A pessimistic forecast is that EPD will fail in 20-25% of patients treated. The rest will experience variable degrees of improvement. Audits place the effectiveness of EPD very high (80-90%), provided that instructions are followed strictly. The majority of failures are linked with patients who give up treatment too early or do not follow instructions, i.e. overwhelming the treatment with exposure to perfumes, wrong diet or pets. Depending on the duration of their condition prior to EPD, some patients start feeling better after their third or fourth injection but most will respond sooner. A small percentage take longer to see results. For this reason, failure of EPD can only be accepted if the environmental, dietary and nutritional advice have been followed meticulously and treatment has been received over a two-year period. To ensure a good response, instructions should be followed strictly. Occasionally, patients who did not benefit from their treatment during the first pollen season, will become immune to various seasonal allergens if given further booster doses during the second year. Information on clinical trials are available on request.

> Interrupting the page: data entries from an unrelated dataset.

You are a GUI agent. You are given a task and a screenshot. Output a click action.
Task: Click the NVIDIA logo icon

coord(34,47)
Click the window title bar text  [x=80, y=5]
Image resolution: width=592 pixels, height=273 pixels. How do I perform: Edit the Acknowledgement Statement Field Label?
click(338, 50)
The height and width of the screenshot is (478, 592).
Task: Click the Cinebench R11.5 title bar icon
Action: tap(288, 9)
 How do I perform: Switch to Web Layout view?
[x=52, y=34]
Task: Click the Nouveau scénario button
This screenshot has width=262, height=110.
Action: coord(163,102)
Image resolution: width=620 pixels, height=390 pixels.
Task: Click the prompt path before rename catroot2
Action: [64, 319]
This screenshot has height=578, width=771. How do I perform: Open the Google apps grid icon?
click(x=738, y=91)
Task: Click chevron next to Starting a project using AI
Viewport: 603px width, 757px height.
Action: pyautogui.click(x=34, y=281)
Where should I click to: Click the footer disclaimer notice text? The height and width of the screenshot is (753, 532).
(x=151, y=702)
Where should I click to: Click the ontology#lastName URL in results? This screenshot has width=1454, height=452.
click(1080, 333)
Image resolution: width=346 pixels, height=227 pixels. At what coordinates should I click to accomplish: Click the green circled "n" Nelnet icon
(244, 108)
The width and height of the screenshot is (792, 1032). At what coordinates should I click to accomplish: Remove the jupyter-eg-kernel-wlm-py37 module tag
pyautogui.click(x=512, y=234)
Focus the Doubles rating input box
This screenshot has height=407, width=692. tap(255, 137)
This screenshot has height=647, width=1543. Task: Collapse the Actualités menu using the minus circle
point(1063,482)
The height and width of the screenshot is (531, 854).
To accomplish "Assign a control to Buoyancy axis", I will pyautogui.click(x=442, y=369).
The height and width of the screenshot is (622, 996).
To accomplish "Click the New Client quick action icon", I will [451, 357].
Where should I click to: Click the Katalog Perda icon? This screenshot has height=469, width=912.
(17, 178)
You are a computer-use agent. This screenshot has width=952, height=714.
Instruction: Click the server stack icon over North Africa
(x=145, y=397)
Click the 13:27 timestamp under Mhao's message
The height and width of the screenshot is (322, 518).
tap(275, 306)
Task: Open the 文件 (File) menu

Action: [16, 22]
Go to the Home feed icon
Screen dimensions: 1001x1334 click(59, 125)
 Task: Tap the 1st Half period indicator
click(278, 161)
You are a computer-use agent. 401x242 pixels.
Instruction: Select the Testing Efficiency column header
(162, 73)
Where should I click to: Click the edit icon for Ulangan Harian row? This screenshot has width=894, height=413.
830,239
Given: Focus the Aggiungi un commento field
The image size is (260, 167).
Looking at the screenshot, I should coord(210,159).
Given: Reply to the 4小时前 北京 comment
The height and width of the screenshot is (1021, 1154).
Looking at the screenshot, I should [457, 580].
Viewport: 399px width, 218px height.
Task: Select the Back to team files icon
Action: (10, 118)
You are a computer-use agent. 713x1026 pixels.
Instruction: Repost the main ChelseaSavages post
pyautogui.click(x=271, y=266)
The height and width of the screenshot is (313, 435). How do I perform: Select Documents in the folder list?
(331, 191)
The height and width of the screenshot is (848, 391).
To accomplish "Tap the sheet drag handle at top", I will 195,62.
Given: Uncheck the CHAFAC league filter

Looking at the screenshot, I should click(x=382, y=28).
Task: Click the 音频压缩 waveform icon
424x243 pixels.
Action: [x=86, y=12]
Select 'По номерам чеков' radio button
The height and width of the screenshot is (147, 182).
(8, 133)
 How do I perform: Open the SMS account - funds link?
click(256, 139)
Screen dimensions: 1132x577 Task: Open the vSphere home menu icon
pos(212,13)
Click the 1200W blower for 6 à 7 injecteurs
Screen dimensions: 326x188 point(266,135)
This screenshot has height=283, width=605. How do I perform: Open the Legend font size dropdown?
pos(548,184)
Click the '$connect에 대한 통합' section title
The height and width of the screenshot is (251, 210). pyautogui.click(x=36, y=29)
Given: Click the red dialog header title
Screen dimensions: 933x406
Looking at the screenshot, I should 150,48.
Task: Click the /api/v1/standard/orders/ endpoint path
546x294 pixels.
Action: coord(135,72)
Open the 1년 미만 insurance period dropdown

This method of treatment for prevention of allergies was invented by a brilliant immunologist Dr. Len McEwen, at St. Mary's Hospital, Paddington, a few yards from the point where penicillin was first discovered. EPD is manufactured in Berkshire, under absolutely sterile conditions; as it is an unlicensed product, i.e. not a drug, it is available on a "named patient" basis; EPD is not an alternative medicine. Since the early 1960's it has been used by a large number of doctors specialising in allergy in Europe (Austria, Germany, Italy, Greece) Canada, USA, Australia and New Zealand.
The EPD comes in various cocktails of inhalants, moulds, foods or chemicals. Allergens are present in each cocktail in concentrations similar to a skin prick test or much less (1:1,000,000 - 1:10,000,000,000,000 of 1 ml). When mixed with a specific enzyme, beta-glucuronidase, the cocktail is activated and causes a gentle exposure of one's immune system to the allergens it contains, thereby initiating natural immunity. It is thought to stimulate the production of T-supressor cells, lymphocytes responsible to work against allergens. This explains the delayed therapeutic effect of EPD and the reason why repeated booster doses are necessary, until a good response is established.
As EPD is highly diluted, it is important to avoid overwhelming it by being in contact with foods or inhalants it contains, at the time of the treatment. It is therefore recommended to reduce or avoid exposure to any items in the environment which might jeopardise the strength of the treatment. Hence it is reccommended to diet with low-risk foods around injection time; avoid perfumes and pets if you are being desensitised against inhalants. Some patients are advised to use specific combinations of anti-fungals and antibiotics prior to the time of treatment in order to reduce fungal and bacterial activity in the intestine.